= Mathew Cerletty =

Mathew Cerletty (born 1980, Wauwatosa, Wisconsin) is an artist who lives and works in New York City.

Cerletty studied at Boston University College of Fine Arts graduating with a BFA in 2002.

His work has been exhibited at galleries and museums worldwide. Cerletty's works can be found in the collections of the Astrup Fearnley Museum of Modern Art, Oslo; Buffalo AKG Art Museum, New York; Institute of Contemporary Art, Miami; Madison Museum of Contemporary Art, Wisconsin; Milwaukee Art Museum, Wisconsin; and the Whitney Museum of American Art, New York. He is represented by Karma in New York and LA, and Standard in Oslo, Norway.

In a 2008 article in the magazine Interview, Christopher Bollen described Cerletty as an artist who "could have remained his generation's premier portrait artist." Since then his practice has expanded to include text, patterned abstraction, landscape, and most recently portrayals of household objects.

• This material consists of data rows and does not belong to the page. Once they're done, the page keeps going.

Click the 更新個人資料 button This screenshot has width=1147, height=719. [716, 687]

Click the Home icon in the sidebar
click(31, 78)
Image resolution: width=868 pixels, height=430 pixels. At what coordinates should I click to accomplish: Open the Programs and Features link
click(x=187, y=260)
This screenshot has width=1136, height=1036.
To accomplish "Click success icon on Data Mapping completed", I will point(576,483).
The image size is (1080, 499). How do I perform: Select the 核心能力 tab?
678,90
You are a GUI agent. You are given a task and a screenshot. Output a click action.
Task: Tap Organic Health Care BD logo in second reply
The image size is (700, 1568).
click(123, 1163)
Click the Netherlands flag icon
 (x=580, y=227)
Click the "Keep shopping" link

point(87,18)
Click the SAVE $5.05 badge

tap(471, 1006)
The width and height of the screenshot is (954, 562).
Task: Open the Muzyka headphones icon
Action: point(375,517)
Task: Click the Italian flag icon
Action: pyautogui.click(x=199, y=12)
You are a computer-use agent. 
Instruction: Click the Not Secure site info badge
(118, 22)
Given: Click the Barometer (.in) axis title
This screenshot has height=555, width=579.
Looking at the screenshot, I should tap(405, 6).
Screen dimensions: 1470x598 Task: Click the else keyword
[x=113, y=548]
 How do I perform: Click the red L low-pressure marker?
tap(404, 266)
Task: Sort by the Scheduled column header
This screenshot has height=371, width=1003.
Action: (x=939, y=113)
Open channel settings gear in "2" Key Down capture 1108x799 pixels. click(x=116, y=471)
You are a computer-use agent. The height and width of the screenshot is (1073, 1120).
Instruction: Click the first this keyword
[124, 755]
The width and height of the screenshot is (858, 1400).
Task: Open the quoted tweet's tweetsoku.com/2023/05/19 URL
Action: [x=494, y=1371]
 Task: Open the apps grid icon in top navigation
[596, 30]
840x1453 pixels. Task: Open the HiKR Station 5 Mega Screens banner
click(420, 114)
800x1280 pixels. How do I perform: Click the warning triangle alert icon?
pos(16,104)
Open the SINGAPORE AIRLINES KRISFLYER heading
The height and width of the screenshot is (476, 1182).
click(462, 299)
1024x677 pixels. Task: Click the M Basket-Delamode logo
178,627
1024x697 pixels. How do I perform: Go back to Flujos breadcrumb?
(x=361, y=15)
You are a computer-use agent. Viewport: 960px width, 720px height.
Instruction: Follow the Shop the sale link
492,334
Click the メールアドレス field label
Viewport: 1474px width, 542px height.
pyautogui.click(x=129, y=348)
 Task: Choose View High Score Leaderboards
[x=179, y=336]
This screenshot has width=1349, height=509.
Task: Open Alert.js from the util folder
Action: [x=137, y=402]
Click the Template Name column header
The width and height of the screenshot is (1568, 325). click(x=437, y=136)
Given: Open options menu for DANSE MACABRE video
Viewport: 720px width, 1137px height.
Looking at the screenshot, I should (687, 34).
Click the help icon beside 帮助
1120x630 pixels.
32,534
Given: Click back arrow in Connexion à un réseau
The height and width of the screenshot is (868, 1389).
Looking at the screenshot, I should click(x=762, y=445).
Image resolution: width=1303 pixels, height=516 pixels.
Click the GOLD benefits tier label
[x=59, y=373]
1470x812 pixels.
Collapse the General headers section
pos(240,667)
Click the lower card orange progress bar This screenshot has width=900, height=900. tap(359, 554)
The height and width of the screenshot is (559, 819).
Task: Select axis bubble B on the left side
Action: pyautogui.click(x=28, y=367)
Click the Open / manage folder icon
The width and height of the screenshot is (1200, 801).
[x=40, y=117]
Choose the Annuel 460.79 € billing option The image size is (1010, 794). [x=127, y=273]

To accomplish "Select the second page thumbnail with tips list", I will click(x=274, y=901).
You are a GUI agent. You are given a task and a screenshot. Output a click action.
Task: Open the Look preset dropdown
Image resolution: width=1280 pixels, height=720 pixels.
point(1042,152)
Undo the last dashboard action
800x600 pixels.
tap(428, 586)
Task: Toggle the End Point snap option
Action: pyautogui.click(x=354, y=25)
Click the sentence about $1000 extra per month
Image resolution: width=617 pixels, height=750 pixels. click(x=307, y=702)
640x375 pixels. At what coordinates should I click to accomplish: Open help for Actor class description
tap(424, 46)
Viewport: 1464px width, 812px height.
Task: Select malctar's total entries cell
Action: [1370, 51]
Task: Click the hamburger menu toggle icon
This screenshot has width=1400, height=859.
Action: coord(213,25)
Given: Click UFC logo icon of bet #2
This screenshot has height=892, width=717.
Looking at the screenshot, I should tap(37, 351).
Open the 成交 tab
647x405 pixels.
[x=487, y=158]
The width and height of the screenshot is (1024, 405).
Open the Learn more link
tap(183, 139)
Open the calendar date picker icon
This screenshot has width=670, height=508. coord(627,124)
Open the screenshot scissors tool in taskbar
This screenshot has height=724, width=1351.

He uses a variety of painting styles, most notably hyper-realistic precision, to bring significance to ordinary and unexpected subjects–from corporate logos, to cinder block walls, to Ikea furniture. In the vein of surrealists like René Magritte, his paintings present the familiar as peculiar. Although Cerletty approaches his images with a tongue-in-cheek humor, there is an underlying sincerity in his attention to detail.